• Task description:
The listing must be copied out in full and exactly; no images go with it.

• Source material:
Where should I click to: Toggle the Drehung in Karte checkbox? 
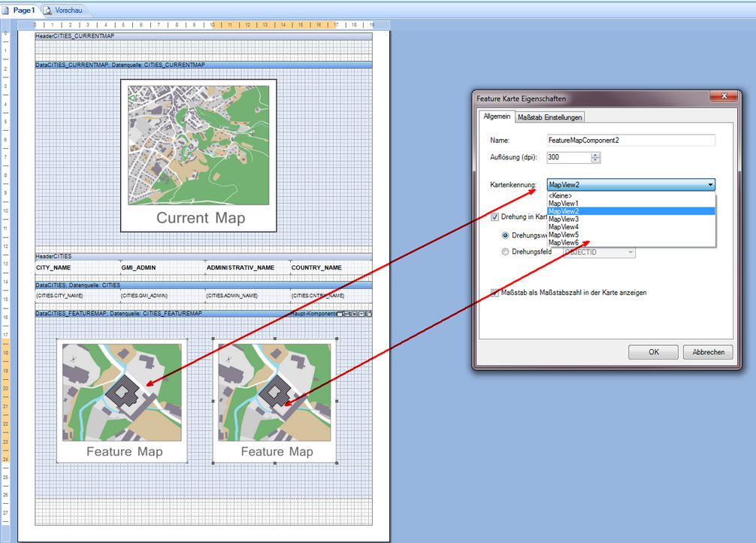tap(494, 217)
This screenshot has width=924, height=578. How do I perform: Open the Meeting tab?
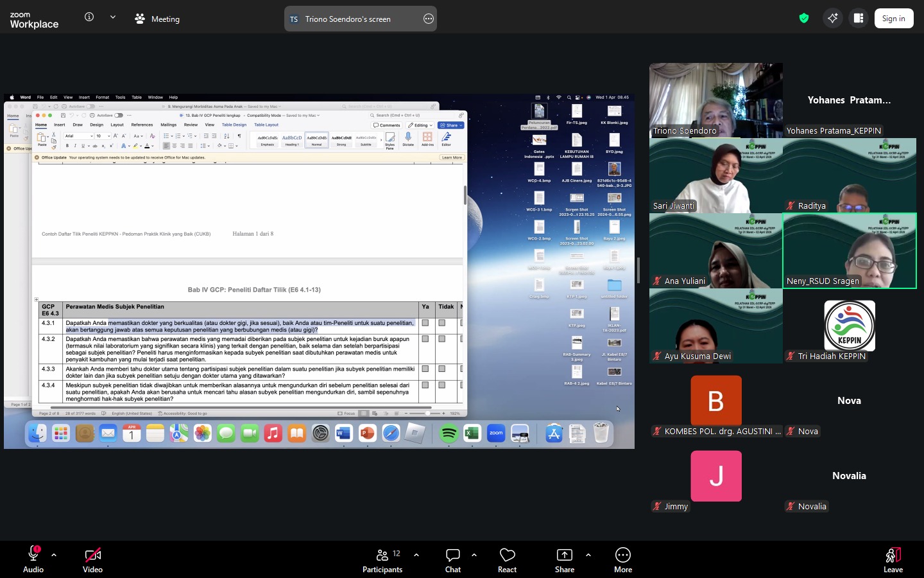[158, 19]
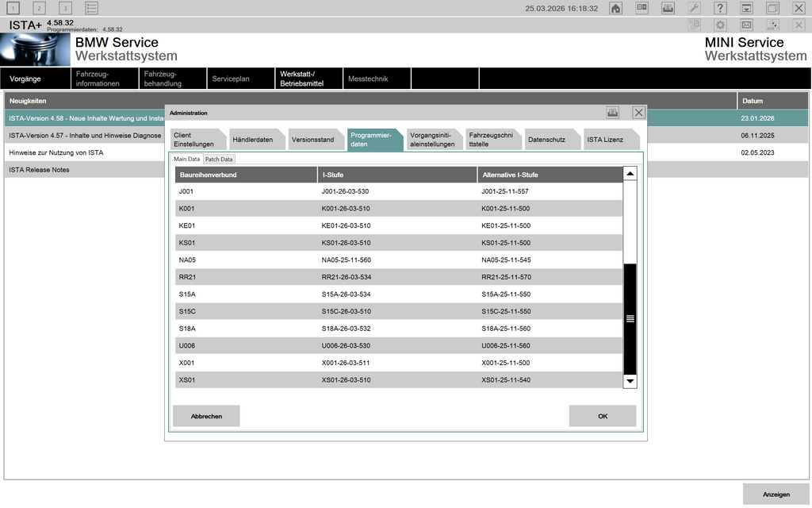Click the two-panel icon next to home
Viewport: 812px width, 508px height.
click(x=642, y=8)
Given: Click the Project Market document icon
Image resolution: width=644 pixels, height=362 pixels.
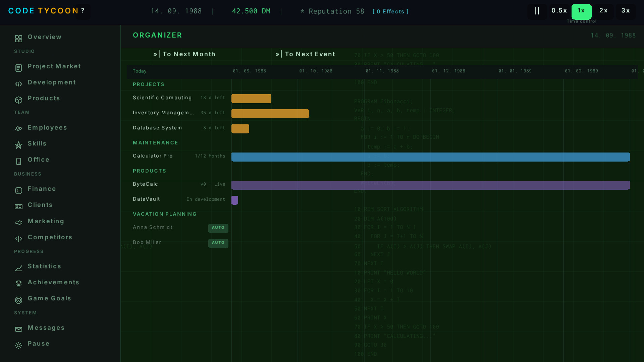Looking at the screenshot, I should [x=18, y=68].
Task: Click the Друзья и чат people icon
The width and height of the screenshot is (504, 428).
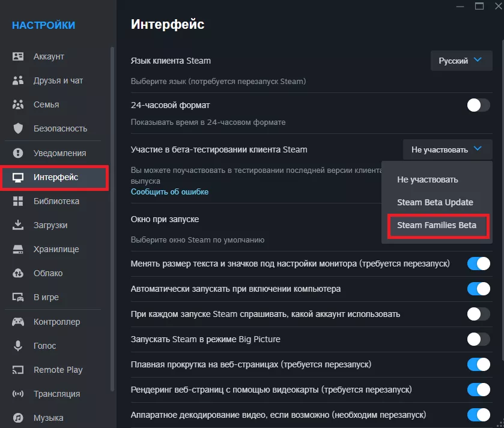Action: coord(18,80)
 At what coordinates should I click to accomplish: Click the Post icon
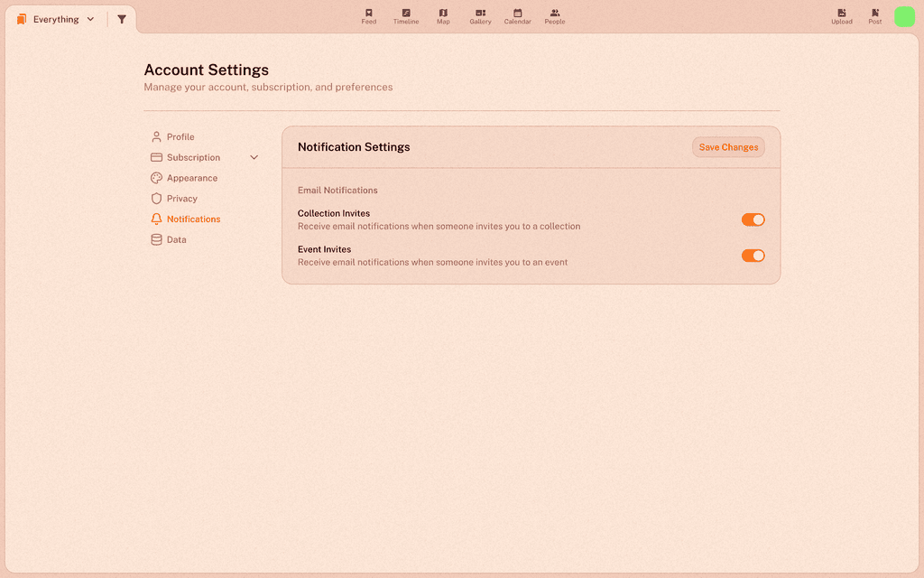click(875, 13)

• Solution to this problem:
Where should I click to: Toggle the Drehung in Karte checkbox? 
tap(494, 217)
This screenshot has width=924, height=578. How do I perform: Open the Meeting tab?
[158, 19]
Click the two-panel icon next to home
Viewport: 812px width, 508px height.
click(x=642, y=8)
Given: Click the Project Market document icon
Image resolution: width=644 pixels, height=362 pixels.
Looking at the screenshot, I should [x=18, y=68].
Task: Click the Друзья и чат people icon
The width and height of the screenshot is (504, 428).
Action: coord(18,80)
 At what coordinates should I click to accomplish: Click the Post icon
click(875, 13)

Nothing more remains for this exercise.